While
CNN reports that the American Medical Association's new president, J. James Rohack, is open to a government-funded health insurance option, others report that the system the AMA now endorses is not a public plan, but the heavily managed private plan that federal employees participate in.
He "told CNN the AMA supports an 'American model' that includes both 'a private system and a public system, working together.' In May, the AMA told a Senate committee it did not support a government-sponsored public health insurance option."

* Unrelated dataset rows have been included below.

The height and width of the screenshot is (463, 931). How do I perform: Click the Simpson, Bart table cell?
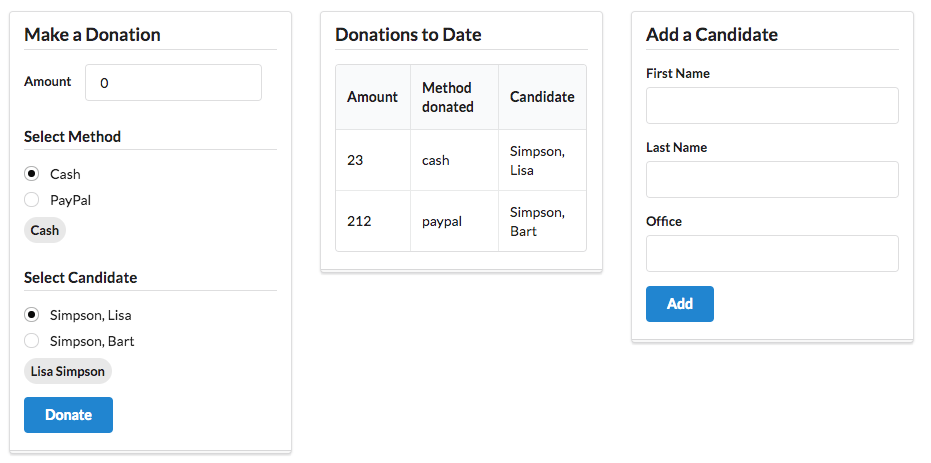point(538,221)
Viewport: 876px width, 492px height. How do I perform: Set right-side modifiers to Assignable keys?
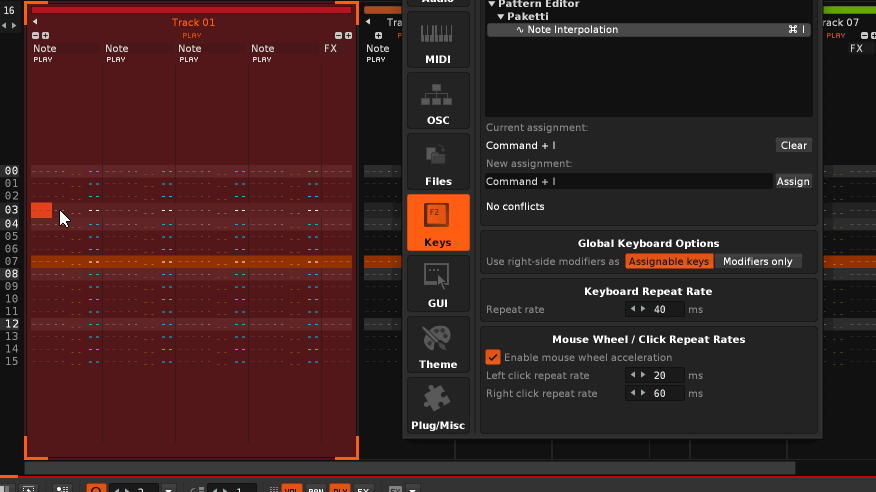tap(669, 261)
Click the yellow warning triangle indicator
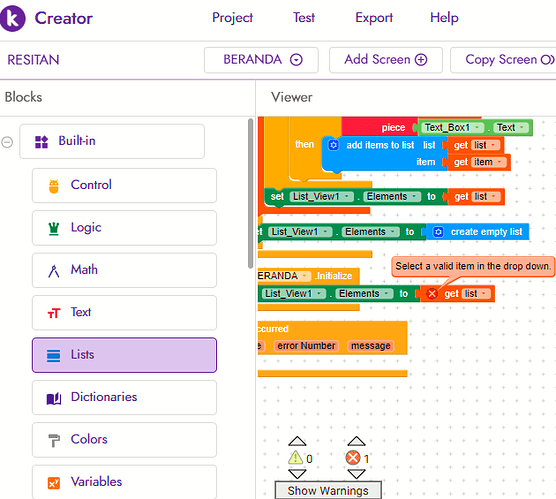 [x=295, y=458]
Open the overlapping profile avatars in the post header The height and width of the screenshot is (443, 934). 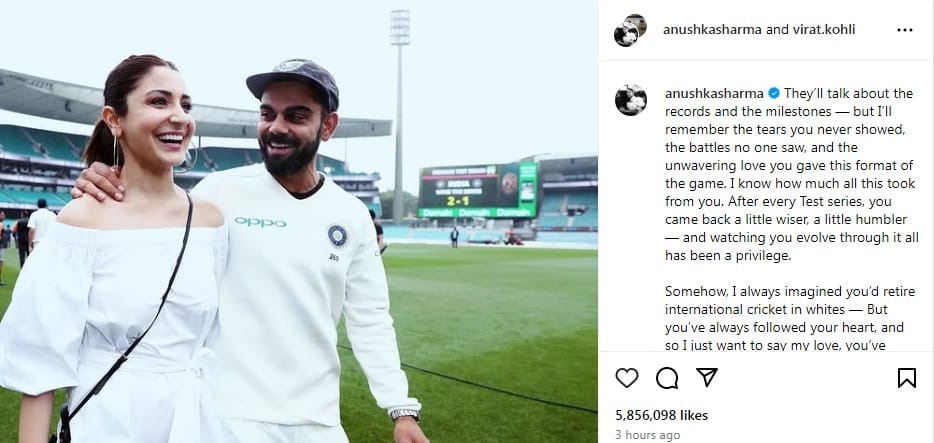pyautogui.click(x=629, y=30)
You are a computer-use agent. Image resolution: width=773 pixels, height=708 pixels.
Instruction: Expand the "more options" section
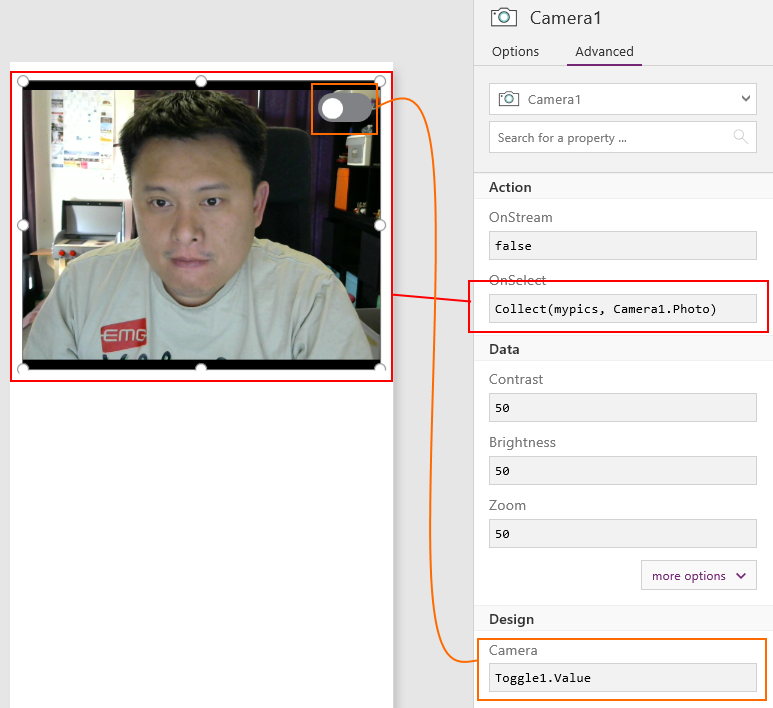point(698,576)
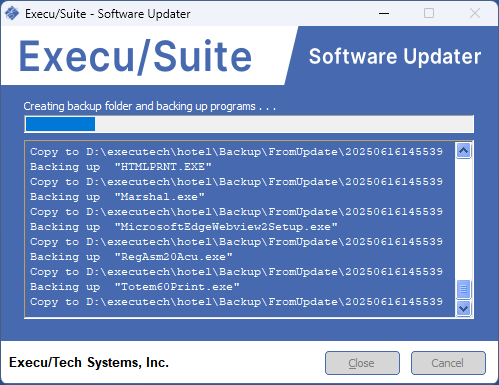Click the scroll down arrow in log box
Screen dimensions: 499x385
pyautogui.click(x=463, y=308)
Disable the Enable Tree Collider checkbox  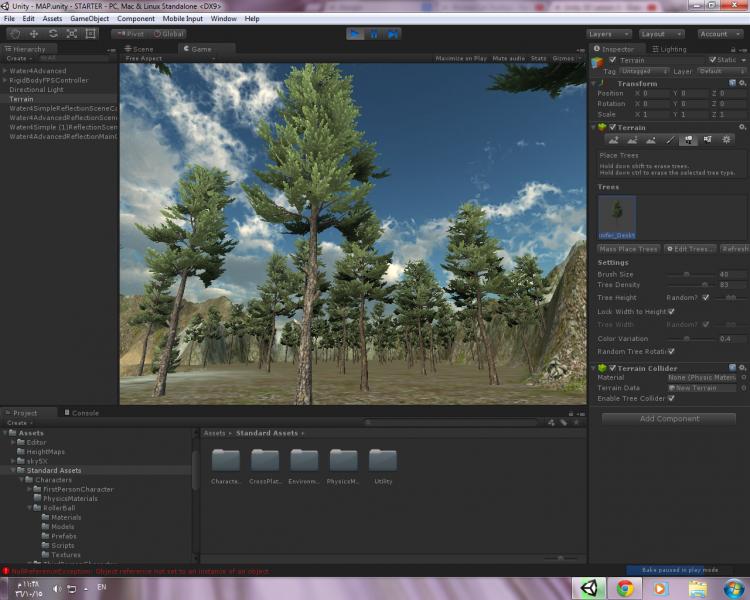(671, 398)
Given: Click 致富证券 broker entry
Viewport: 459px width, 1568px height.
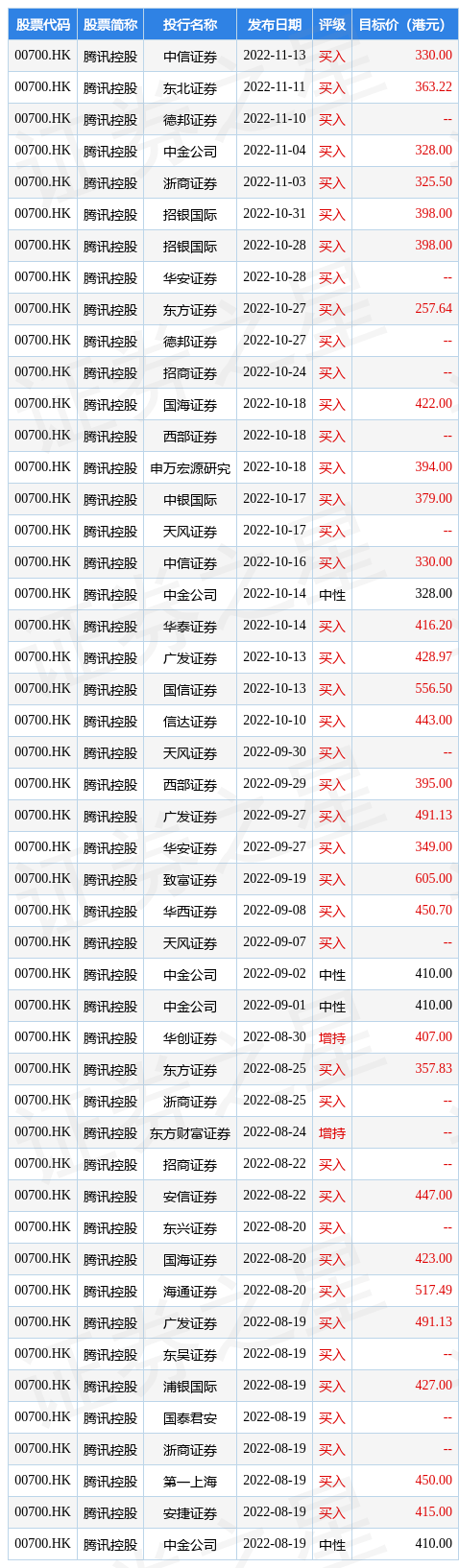Looking at the screenshot, I should click(x=190, y=879).
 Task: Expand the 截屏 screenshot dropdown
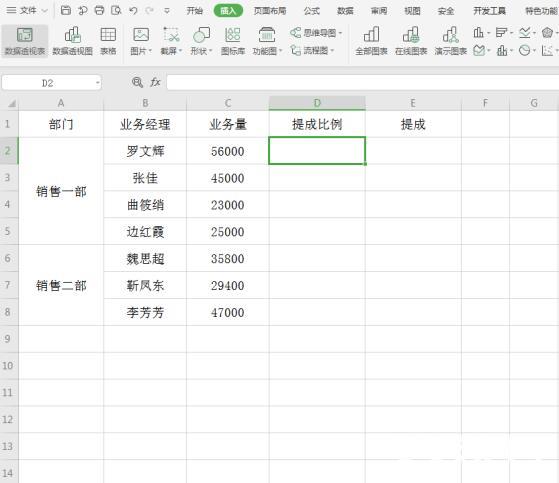(x=180, y=51)
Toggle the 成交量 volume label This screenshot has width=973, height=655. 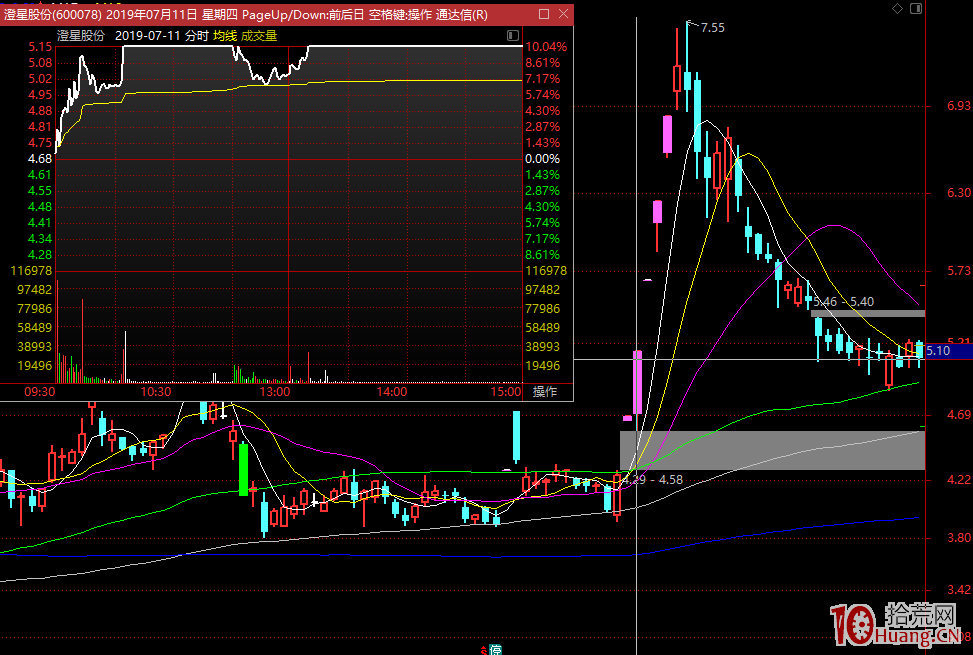(x=259, y=35)
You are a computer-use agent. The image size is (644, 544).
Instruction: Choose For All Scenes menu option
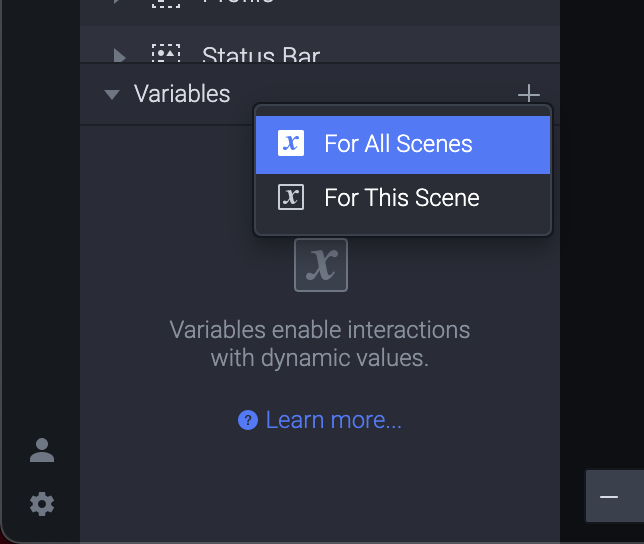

"Rohack, who recently became AMA president, suggested Wednesday that the (Federal Employees Health Benefits Plan) available to Congress members and other federal employees could be expanded as a public option. That would avoid having to create a new program from scratch, he said. 'If it's good enough for Congress, why shouldn't it be good enough for individuals who don't have health insurance provided by their employers?' Rohack said" (7/1).
But
TPMDC reported Wednesday that Rohack's comments aren't an endorsement of a public plan at all: "He's endorsing a system of managed competition that provides members of Congress and other federal employees a choice of heavily regulated private insurance plans. In the FEHBP, the government is not the insurance provider as it would be in the case of a public option--and that's a substantial difference" (Beutler, 7/1).
Daily KOS: "(I)f you listen closely to Rohack, he studiously avoids using the word 'Public' in response to his questioners or in his own description of the AMA's 'new' (not) position" (Wbramh, 7/1).